Amazon didn't see immediate success
There's plenty of money for the taking for the company that successfully figures out how to disrupt the food system. The global food industry is a lucrative market with more than $7 trillion on the line, according to William Rosenzweig, dean and executive director of The Food Business School at The Culinary Institute of America. Global food retail sales alone account for $4 trillion.
Amazon is simply making what is an obvious strategic move. "They have been very vocal," says Darren Seifer, food & beverage industry analyst for The NPD Group. "They've said publicly that for them to hit their growth target, they feel the best way to do it is to get into food and beverage. It's a huge part of consumer spending every single year." According to a 2016 Pew Charitable Trusts analysis, food accounts for 10% of a family's income, the second-largest expenditure after housing.
It all started In 2007 with the Seattle launch of AmazonFresh, where the company delivered groceries to customers' homes for same-day and next-day delivery. From the get-go, its prospects have been mixed. What began with predictions that AmazonFresh would quickly take over online grocery shopping turned into slow growth. AmazonFresh didn't expand to other cities until 2013 and, when it did, that came with a $299 annual membership fee, generating plenty of skepticism that the program could ever take off at such a high price point.

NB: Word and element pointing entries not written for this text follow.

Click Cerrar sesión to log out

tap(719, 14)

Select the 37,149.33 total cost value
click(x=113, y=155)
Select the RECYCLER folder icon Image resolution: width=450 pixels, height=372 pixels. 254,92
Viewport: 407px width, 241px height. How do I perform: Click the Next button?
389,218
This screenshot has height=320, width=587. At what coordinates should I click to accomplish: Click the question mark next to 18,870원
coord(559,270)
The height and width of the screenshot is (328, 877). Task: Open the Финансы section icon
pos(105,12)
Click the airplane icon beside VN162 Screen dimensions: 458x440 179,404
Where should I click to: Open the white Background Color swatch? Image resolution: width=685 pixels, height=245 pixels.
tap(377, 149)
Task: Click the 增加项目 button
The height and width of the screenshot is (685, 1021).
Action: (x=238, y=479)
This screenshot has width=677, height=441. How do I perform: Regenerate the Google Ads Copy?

But Amazon wasn't deterred by those early hiccups, and the past couple of years have brought a flurry of food-related activity. In late 2015, Amazon started offering restaurant delivery through Prime Now, and then expanded it to more than 20 cities. Last year, it rolled out a private food label called Wickedly Prime hawking everything from Amazon-branded popcorn to tortilla chips. It also partnered with Tyson Foods and Martha & Marley Spoon to deliver their home-cooked meal kits. While Martha & Marley Spoon uses the partnership as a supplement to its regular subscription service, Tyson's meal kits are available exclusively through AmazonFresh. In a big push forward, the retailer dropped the AmazonFresh fee to $14.99 per month for Prime members last fall, which Recode noted proves that "Amazon is indeed very serious about this business."